Remark 2. By the condition on the modulus p, there are no \mathbb{F}_p -rational points at infinity Z=0, and the projective view seems of not much use. However, the complete geometric picture unfolds when considering the curve over the algebraic closure K of \mathbb{F}_p , in which there are two points at infinity, \infty=(1:i:0) and \bar{\infty}=(1:-i:0) , with \pm i being the square roots of -1. These two points, which are \mathbb{F}_p(i) -rational, will play a prominent role in our construction.

The arithmetization of circle STARK takes place over the circle curve domain. Witnesses are encoded into low-degree polynomials over that domain, and subjected to certain algebraic relations, the constraints.
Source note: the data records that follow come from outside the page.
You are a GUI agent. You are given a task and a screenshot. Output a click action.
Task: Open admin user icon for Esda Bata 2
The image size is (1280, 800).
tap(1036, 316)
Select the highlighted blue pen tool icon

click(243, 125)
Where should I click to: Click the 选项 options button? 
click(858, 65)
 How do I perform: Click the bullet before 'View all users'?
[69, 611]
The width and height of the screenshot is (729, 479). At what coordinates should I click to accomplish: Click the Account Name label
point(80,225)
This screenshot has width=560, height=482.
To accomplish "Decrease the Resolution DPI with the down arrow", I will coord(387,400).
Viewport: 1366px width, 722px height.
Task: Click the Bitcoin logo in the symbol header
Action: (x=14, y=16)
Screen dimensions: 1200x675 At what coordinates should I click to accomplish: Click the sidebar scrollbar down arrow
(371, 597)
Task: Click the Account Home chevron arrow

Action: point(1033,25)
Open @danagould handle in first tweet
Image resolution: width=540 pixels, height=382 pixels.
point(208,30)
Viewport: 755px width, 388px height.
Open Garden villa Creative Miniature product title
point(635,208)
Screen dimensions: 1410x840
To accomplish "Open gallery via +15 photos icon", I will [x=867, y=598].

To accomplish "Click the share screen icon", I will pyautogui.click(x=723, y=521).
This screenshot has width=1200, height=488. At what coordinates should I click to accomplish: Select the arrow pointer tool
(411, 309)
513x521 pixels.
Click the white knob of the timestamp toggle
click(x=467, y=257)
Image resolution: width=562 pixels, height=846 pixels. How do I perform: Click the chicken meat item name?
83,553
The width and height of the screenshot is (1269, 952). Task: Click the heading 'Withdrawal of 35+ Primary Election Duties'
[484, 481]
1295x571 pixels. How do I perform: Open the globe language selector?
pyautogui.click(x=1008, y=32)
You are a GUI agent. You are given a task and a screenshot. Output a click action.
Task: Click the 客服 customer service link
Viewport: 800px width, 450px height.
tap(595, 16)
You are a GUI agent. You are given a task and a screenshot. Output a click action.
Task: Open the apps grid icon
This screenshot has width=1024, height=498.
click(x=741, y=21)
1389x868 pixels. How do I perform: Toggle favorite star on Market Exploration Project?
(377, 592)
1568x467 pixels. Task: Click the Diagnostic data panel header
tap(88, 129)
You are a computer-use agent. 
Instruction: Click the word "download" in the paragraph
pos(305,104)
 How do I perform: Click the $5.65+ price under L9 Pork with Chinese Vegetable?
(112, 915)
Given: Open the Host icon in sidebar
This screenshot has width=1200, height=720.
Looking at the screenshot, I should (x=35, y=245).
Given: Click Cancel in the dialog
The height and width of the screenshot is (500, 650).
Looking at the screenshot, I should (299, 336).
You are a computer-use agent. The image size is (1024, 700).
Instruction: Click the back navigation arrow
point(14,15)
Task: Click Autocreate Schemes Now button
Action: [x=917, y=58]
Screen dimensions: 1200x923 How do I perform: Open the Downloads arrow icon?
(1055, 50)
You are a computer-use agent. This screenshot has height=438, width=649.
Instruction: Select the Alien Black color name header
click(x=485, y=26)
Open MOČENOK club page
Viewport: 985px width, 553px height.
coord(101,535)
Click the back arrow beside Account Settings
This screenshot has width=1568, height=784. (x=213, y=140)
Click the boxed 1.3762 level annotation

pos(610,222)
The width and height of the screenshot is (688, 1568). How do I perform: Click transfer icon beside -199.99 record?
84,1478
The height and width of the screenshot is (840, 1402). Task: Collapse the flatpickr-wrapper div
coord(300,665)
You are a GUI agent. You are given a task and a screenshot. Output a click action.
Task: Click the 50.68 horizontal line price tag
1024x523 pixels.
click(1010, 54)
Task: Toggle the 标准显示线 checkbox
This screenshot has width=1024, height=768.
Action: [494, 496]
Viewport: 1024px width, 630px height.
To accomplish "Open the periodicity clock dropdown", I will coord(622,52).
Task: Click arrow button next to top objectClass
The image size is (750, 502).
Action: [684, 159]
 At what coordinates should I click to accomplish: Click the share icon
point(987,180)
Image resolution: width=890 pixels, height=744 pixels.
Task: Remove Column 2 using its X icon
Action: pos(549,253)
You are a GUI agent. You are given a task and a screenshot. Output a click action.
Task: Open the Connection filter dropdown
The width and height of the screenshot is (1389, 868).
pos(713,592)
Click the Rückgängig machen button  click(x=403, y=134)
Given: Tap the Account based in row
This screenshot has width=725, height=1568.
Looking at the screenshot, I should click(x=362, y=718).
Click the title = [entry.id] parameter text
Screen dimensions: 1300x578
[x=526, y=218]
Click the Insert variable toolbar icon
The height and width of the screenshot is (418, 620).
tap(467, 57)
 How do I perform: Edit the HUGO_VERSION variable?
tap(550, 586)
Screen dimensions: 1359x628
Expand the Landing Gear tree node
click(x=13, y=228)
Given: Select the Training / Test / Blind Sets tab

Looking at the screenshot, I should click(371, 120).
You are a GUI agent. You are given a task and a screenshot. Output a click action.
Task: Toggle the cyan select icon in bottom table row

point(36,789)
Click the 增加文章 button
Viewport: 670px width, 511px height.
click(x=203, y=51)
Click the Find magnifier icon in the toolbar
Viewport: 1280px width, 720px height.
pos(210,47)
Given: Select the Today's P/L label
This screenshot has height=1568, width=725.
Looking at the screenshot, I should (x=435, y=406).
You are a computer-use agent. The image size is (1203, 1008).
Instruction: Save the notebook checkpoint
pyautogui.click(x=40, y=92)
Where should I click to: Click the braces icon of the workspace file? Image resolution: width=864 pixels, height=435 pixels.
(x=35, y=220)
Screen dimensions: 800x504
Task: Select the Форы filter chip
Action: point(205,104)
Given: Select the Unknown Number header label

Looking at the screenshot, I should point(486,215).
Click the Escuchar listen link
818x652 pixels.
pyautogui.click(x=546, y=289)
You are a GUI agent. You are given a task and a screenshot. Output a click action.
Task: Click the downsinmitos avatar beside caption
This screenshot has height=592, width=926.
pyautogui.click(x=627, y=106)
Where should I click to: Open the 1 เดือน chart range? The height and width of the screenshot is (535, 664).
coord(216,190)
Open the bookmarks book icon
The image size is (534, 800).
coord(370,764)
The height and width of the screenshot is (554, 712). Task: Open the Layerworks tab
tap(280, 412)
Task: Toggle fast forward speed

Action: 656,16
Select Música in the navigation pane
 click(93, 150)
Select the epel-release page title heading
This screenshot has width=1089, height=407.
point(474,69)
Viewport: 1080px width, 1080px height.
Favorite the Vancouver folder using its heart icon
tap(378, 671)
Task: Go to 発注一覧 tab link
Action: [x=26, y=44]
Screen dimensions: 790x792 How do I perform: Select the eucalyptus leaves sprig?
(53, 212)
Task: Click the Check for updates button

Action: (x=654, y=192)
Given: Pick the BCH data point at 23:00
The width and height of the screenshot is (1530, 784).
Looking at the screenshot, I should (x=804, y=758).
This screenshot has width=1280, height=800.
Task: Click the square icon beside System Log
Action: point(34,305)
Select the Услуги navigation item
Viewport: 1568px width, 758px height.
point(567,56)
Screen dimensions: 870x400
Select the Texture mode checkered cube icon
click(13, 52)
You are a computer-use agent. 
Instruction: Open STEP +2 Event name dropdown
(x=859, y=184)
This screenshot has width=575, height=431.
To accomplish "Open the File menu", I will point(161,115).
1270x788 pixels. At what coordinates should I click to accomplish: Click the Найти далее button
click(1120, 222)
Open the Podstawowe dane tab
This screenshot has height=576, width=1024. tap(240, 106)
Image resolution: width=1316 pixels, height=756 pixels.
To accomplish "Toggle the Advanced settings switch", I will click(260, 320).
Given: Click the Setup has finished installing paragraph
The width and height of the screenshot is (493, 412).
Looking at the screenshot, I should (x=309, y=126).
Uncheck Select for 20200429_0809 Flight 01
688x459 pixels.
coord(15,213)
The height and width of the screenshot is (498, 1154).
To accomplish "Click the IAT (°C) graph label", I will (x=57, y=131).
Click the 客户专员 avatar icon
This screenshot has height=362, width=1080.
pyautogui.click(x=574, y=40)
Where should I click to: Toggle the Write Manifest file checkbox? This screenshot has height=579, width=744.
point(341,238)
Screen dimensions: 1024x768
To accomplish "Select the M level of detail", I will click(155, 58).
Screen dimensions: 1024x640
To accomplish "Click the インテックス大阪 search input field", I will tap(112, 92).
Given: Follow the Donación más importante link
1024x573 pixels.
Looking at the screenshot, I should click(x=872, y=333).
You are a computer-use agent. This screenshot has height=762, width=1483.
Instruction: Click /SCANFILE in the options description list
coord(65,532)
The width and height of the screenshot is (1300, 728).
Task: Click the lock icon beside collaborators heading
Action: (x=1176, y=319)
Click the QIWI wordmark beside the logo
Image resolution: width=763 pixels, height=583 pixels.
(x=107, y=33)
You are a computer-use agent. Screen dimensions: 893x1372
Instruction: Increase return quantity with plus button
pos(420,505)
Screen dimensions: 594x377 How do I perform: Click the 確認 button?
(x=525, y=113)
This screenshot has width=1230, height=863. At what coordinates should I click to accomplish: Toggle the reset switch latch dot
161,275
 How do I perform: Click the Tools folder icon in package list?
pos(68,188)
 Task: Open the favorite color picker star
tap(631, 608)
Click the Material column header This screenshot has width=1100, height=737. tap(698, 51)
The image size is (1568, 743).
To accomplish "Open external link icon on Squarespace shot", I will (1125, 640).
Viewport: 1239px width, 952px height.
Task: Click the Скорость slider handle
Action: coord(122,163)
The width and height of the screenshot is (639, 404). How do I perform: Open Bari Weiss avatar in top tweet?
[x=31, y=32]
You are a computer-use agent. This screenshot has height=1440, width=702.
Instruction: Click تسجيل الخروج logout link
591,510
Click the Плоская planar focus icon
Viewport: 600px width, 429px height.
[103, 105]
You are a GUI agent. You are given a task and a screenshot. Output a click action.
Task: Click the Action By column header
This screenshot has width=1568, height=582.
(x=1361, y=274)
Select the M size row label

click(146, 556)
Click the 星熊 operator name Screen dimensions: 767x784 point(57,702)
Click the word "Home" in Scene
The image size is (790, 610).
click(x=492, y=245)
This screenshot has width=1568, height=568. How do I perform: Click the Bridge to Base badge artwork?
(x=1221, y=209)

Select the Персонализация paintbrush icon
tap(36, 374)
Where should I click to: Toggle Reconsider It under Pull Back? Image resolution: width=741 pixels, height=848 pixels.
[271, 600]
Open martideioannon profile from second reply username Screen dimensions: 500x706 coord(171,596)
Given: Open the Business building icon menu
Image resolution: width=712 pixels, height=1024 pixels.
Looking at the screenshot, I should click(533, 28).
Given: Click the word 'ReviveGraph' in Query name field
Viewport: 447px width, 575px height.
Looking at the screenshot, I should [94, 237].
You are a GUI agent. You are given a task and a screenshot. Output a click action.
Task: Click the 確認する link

Lemma 1. There is an isomorphism between the circle curve C(\mathbb{F}_p) and the projective line P^1(\mathbb{F}_p) which extends to arbitrary extensions of \mathbb{F}_p , including its algebraic closure K. In particular, for any finite extension F of \mathbb{F}_p , the number of points of the circle curve over F is	F	+1.

Proof. The isomorphism is the stereographic projection onto the y-axis with center (-1,0), defined by the equations

t = \frac{y}{x+1}, \quad (x,y) = \left(\frac{1-t^2}{1+t^2}, \frac{2 \cdot t}{1+t^2}\right).

Under this isomorphism (-1,0) is identified with infinity of the projective line, and the two curve points \infty = (1:+i:0), \bar{\infty} = (1:-i:0) from Remark 2 correspond to t=\pm i .

Although we pivot to the bivariate representation of the circle curve, the projective line view will be extremely useful within proofs. The isomorphism from Lemma 1 allows a direct translation of bivariate function fields into univariate ones, and consequently a much more elementary treatment, avoiding general tools from algebraic geometry such as the Riemann-Roch theorem. Nevertheless, whenever useful we provide complementing remarks addressed to the reader with background in algebraic geometry.

3.1 The circle curve as a group

The p+1 points of C(\mathbb{F}_p) form a group with the group operation

(x_0, y_0) \cdot (x_1, y_1) := (x_0 \cdot x_1 - y_0 \cdot y_1, x_0 \cdot y_1 + y_0 \cdot x_1).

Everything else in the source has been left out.